From an insurance perspective, such steps – by leading to reduced losses and fewer, less-costly claims – can alleviate some of the upward pressure on premium rates in areas at higher risk for wildfire. In the long term, they can improve insurance affordability and availability in fire-vulnerable geographies.
Wildfire risk is strongly conditioned by geographic considerations that vary widely across and within states. A recent paper by Triple-I and Guidewire – a provider of software solutions to the insurance industry – used case studies from three California areas with very different geographic and demographic characteristics to go deeper into how such tools can be used to identify properties with attractive risk properties, despite their location in wildfire-prone areas. The use of such data-driven analysis can help insurers identify less risky properties within higher-risk geographies.
The study in Nature examined five major fires from recent history in the wildland-urban interface (WUI) – Tubbs (2017), Thomas (2017), Camp (2018), Kincade (2019), and Glass (2020) – using machine learning to analyze on-the-ground post-fire data collection, remotely sensed data, and fire reconstruction modeling to assess patterns of loss and mitigation effectiveness.

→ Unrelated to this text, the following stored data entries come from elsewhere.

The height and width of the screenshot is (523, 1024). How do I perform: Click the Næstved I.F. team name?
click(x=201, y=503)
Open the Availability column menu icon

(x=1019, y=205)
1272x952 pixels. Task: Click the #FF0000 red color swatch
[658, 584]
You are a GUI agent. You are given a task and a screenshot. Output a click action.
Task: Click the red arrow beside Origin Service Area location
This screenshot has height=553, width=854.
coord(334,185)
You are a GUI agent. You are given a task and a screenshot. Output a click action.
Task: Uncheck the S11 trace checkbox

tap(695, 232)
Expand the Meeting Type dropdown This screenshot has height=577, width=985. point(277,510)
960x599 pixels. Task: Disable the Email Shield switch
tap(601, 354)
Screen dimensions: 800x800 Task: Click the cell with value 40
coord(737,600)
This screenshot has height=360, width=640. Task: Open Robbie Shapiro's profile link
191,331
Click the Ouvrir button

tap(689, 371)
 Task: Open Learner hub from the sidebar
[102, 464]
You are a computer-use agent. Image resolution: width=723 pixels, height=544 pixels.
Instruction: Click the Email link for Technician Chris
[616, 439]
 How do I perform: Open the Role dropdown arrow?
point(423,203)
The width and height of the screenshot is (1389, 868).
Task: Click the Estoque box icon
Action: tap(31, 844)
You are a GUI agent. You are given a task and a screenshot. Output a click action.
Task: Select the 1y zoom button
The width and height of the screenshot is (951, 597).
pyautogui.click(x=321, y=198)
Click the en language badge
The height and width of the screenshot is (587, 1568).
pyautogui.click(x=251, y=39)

Using a tool called an XGBoost classifier, the study found that “structure survivability can be predicted to 82 percent.” The study reported that “spacing between structures is a critical factor influencing fire risk…while fire exposure, the ignition resistance (hardening) of structures, and clearing around structures (defensible space) work in combination” to mitigate that risk.
“With the science-based information from this report, we can reduce risk and make our communities safer from wildfire,” said Janet Ruiz, Triple-I’s California-based director of strategic communication. Accuracy of 82 percent on predictability of structures burning is a major improvement, and mitigation is the key.”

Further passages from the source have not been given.